[WHAT YOU HAVE TO DO]
Word for word, transcribe the data below from the line with "Screen dimensions: 1558x692" to the line with "Click Download All Results button", keeping both of those lines.

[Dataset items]

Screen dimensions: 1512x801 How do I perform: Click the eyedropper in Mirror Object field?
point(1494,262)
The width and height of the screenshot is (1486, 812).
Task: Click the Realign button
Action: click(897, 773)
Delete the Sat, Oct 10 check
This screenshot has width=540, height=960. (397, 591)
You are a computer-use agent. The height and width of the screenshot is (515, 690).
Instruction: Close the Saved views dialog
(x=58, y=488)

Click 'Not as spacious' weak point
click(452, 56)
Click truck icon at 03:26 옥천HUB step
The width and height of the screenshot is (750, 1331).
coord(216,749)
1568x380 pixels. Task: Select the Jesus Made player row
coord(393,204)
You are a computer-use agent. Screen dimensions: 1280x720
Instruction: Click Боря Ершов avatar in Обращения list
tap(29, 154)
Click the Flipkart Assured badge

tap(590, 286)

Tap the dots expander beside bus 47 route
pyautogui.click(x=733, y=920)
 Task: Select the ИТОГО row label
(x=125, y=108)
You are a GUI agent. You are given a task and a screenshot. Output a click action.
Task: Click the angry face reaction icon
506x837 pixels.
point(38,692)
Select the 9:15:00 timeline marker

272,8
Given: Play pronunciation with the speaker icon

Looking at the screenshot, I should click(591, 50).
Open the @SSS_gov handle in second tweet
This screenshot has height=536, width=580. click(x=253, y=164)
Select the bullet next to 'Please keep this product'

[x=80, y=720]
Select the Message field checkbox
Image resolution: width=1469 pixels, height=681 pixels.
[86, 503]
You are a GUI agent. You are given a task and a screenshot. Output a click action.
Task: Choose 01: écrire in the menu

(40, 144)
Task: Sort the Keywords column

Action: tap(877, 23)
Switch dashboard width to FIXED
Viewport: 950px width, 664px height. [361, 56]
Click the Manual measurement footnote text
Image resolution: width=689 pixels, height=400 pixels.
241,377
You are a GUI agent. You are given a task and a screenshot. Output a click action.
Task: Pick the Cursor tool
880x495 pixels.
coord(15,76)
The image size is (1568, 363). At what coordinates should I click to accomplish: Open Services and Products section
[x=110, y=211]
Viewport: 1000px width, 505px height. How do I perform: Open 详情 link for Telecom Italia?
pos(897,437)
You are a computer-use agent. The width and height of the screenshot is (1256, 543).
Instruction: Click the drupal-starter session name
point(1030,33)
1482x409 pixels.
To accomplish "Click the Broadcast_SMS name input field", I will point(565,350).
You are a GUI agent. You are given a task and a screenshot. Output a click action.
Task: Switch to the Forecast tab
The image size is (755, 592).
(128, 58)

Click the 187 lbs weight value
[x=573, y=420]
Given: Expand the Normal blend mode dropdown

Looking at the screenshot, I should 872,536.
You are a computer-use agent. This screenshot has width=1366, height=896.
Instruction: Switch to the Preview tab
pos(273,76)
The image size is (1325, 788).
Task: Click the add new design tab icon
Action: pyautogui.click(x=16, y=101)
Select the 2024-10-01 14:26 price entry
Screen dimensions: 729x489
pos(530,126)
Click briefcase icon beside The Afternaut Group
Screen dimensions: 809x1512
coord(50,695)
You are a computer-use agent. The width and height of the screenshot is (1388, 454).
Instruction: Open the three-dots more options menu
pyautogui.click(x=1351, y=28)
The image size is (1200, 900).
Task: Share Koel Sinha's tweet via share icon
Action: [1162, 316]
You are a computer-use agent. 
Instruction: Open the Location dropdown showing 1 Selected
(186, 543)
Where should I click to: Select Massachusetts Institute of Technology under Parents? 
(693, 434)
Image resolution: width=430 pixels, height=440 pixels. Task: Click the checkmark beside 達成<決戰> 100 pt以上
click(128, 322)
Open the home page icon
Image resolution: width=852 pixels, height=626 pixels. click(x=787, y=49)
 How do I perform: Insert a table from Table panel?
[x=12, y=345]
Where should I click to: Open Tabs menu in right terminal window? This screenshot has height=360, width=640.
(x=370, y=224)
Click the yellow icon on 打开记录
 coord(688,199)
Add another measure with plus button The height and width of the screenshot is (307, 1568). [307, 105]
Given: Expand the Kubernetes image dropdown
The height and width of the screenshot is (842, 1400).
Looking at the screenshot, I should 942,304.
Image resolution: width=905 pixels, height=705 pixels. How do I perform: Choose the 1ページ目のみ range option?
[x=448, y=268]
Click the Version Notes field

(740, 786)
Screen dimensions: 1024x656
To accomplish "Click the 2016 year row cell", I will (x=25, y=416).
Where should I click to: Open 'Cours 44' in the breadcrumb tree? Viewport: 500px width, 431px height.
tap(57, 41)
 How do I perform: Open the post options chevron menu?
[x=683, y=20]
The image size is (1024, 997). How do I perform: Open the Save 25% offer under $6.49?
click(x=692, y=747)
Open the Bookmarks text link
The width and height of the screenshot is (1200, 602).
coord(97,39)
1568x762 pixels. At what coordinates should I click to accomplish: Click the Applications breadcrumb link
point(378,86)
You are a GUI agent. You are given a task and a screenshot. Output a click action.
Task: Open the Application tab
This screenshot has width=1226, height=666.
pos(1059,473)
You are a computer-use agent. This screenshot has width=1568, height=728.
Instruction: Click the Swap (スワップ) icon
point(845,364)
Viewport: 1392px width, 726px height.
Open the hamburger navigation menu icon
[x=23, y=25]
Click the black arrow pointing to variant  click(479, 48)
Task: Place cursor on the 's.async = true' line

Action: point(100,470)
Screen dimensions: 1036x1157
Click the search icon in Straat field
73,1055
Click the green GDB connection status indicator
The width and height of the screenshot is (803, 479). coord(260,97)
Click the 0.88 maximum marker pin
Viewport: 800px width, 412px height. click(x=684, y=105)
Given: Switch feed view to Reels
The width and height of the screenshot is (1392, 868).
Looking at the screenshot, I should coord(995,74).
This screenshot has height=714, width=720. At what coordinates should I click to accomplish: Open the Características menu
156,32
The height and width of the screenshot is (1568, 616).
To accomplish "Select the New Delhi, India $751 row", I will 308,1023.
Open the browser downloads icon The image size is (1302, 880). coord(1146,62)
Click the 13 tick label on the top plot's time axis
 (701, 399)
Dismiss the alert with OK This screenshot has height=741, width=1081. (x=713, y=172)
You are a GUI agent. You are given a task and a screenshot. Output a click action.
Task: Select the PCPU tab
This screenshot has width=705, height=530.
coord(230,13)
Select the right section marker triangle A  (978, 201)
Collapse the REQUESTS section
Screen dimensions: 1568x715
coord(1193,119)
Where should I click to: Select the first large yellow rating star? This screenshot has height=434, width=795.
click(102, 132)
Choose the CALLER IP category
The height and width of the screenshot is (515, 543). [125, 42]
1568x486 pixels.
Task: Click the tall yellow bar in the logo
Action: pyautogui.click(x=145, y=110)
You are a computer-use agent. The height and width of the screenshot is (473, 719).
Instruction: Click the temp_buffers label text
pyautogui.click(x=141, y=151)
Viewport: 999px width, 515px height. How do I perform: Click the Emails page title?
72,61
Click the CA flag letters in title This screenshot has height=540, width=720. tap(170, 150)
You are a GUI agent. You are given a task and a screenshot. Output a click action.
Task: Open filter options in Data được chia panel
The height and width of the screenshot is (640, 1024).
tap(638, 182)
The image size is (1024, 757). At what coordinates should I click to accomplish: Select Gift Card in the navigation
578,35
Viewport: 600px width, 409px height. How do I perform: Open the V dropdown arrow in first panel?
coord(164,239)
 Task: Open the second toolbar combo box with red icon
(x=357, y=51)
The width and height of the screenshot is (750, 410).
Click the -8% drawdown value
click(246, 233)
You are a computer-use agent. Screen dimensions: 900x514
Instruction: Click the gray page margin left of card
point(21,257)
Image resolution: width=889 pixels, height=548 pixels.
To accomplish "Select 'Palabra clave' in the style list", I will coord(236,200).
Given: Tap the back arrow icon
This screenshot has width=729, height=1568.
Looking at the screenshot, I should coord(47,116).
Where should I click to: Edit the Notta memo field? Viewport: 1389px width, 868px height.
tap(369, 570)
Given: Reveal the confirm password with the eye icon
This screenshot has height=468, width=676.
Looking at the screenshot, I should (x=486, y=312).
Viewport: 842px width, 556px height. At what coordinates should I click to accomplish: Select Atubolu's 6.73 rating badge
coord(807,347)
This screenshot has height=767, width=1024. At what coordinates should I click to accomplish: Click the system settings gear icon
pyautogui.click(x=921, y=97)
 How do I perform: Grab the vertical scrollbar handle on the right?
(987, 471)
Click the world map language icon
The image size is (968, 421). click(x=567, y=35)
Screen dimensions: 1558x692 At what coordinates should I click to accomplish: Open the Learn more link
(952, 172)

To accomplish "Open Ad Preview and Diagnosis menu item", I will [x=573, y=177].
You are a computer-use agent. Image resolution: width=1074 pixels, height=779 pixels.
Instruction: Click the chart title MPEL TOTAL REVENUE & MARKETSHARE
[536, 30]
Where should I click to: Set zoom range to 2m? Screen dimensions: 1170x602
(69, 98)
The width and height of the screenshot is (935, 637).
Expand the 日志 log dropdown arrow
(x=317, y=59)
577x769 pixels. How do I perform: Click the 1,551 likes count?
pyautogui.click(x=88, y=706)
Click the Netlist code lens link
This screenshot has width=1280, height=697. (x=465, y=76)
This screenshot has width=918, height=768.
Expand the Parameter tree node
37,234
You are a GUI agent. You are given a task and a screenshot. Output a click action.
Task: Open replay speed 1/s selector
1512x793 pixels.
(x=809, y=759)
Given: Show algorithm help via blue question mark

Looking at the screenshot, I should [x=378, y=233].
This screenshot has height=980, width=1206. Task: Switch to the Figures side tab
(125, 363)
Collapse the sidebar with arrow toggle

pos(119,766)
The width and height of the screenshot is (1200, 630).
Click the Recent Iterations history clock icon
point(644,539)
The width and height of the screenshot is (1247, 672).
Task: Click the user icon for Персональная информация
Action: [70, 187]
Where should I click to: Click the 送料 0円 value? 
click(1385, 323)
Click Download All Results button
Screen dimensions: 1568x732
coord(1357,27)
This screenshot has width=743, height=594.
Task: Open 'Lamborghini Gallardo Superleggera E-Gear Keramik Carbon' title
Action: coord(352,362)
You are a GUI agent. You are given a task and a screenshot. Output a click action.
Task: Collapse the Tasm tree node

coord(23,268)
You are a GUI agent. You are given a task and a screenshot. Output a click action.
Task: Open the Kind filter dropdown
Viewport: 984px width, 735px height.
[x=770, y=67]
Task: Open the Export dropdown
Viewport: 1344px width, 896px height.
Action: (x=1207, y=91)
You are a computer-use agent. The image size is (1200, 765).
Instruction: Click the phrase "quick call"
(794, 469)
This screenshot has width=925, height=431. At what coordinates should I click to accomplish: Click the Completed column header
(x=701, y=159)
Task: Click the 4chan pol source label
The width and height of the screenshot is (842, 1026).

[ANSWER TO THE PROBLEM]
Screen dimensions: 1558x692 At what coordinates should I click to accomplish: Open the Learn more link
(952, 172)

To accomplish "Open Ad Preview and Diagnosis menu item", I will [x=573, y=177].
You are a computer-use agent. Image resolution: width=1074 pixels, height=779 pixels.
Instruction: Click the chart title MPEL TOTAL REVENUE & MARKETSHARE
[536, 30]
Where should I click to: Set zoom range to 2m? Screen dimensions: 1170x602
(69, 98)
The width and height of the screenshot is (935, 637).
Expand the 日志 log dropdown arrow
(x=317, y=59)
577x769 pixels. How do I perform: Click the 1,551 likes count?
pyautogui.click(x=88, y=706)
Click the Netlist code lens link
This screenshot has width=1280, height=697. (x=465, y=76)
This screenshot has width=918, height=768.
Expand the Parameter tree node
37,234
You are a GUI agent. You are given a task and a screenshot. Output a click action.
Task: Open replay speed 1/s selector
1512x793 pixels.
(x=809, y=759)
Given: Show algorithm help via blue question mark

Looking at the screenshot, I should [x=378, y=233].
This screenshot has height=980, width=1206. Task: Switch to the Figures side tab
(125, 363)
Collapse the sidebar with arrow toggle

pos(119,766)
The width and height of the screenshot is (1200, 630).
Click the Recent Iterations history clock icon
point(644,539)
The width and height of the screenshot is (1247, 672).
Task: Click the user icon for Персональная информация
Action: [70, 187]
Where should I click to: Click the 送料 0円 value? 
click(1385, 323)
Click Download All Results button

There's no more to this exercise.